### Source text
SIG 160 Officers


Dr. Jaynemarie Enyonam Angbah  
Charles and Lynn Schusterman Family Philanthropies (Chair) 

Dr. Jaynemarie Enyonam Angbah is a seasoned youth development professional with over 15 years of experience serving youth, communities and families in the out of school time sector. Over the course of her career, she has embraced a pedagogy that is rooted in empowering young people to be agents of change. Most recently, she served as the Senior Director, Teen Youth Development at Boys & Girls Clubs of America where she led the development and implementation of programs that prepared teen members to be scholars, community advocates and 21st Century leaders. In recognition of her leadership and commitment to youth, Dr. Angbah was named the 2014 Afterschool Ambassador for the State of New York and is also the 2018 recipient of Bucknell University’s Young Alumni Award. Her research focuses on exploring the knowledge, motivation and organizational factors that limit the ongoing development and retention of early career youth workers.

Dr. Bianca Baldridge 
University of Wisconsin-Madison (Program Chair )

Dr. Bianca Baldridge is an associate professor at the University of Wisconsin, Madison. As a sociologist of education, Bianca’s scholarship explores the socio-political context of community-based youth work and afterschool education. Bianca’s research critically examines the confluence of race, class, and gender, and its impact on educational reforms that shape community-based spaces that engage Black and Latinx youth in the U.S. Bianca’s book, Reclaiming Community: Race and the Uncertain Future of Youth Work, examines how market-based reforms and whiteness, with its emphasis on privatization and accountability, undermines Black community-based organizations’ efforts to support comprehensive youth development opportunities. Her book received the 2019 American Educational Studies Association Critic’s Choice Book Award. Bianca’s experiences as a community-based youth worker in domestic and international contexts continue to inform her research in profound ways.
######
### Dataset section
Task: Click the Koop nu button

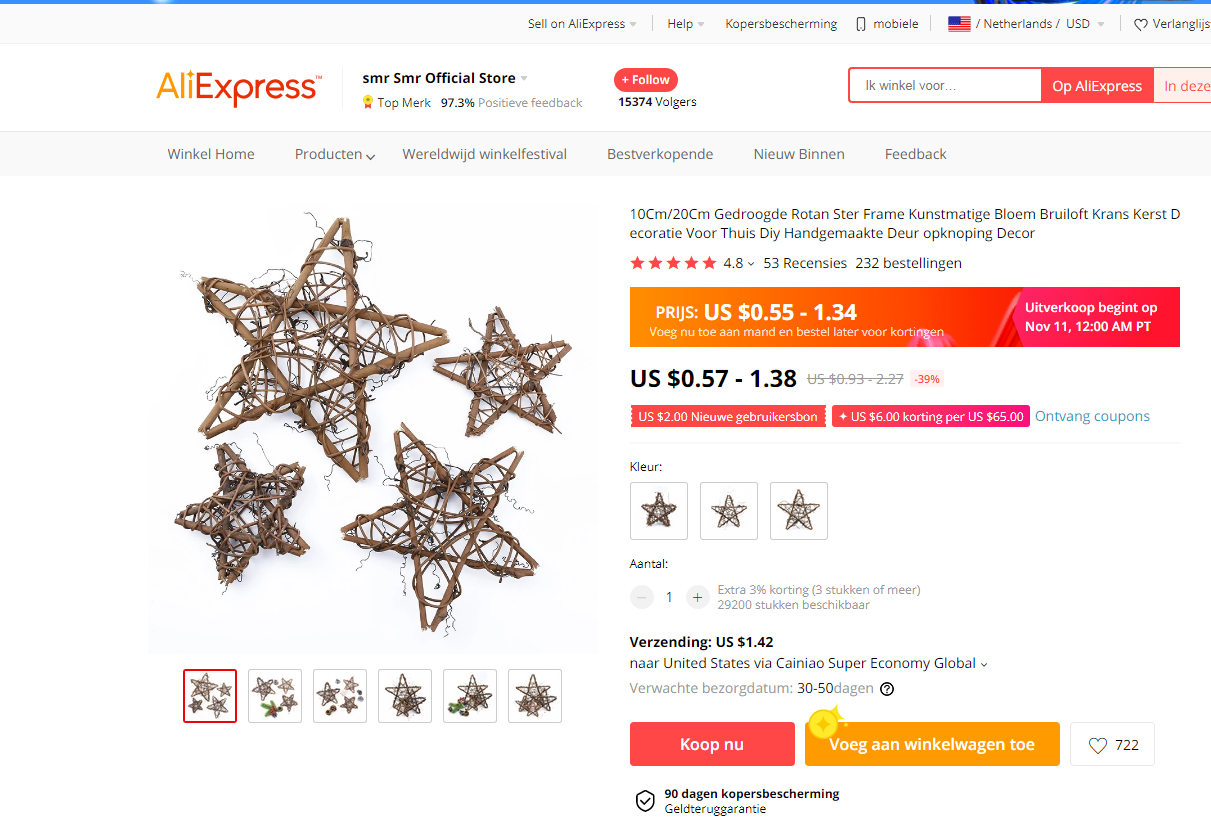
######
• _Requirements_:
1/ According to the SIG 160 officer profiles, what award did Dr. Bianca Baldridge's book receive?
2/ Pick up the SIG 160 officer profiles after their final sentence and keep writing.
Nothing in the material is needed for what comes next.

• _Exercise responses_:
1/ It received the 2019 American Educational Studies Association Critic's Choice Book Award.

2/
Dr. Deepa Vasudevan 
Wellesley College (Co-Program Chair )

Dr. Deepa S. Vasudevan is currently a Visiting Lecturer at Wellesley College, where she teaches courses on the sociopolitical dynamics of schooling, education policy, and youth programs in the U.S. Her scholarship focuses on community-based youth workers’ and adolescents’ experiences in out-of-school time programs as framed by social inequality and understandings of care labor in education. Deepa’s recent research explores how experienced youth workers both construct occupational identities and persist as professionals in the face of social undervaluation, financial precarity, and workplace managerialism. She recently co-edited a volume entitled At Our BestBuilding Youth-Adult Partnerships in Out-of-School Time Settings, which features academic, practitioner, and youth perspectives on the promises and tensions of intergenerational collaboration, and has work published in books such as The Changing Landscape of Youth Work: Theory and Practice for an Evolving Field and Toward a Positive Psychology of Relationships: New Directions in Theory and Research. Deepa has served as an editorial board member for the Harvard Educational Review and the Current Issues in Out-of-School Time Information Age Publishing book series. Her research interests are motivated by her previous work and service in Philadelphia –– as a research coordinator at the Out-of-School Time Resource Center, a program assistant at Parkway Peace High School, and a board member of the Seybert Foundation and the Philadelphia Wooden Boat Factory. She completed her Ed.D. in Culture, Communities, and Education and Ed.M. in Educational Policy and Management at Harvard Graduate School of Education. She received her B.A. from Haverford College with an English major and Cultural Anthropology minor.

Dr. Marlo Reeves
University of Wisconsin-Milwaukee (Secretary/Treasurer)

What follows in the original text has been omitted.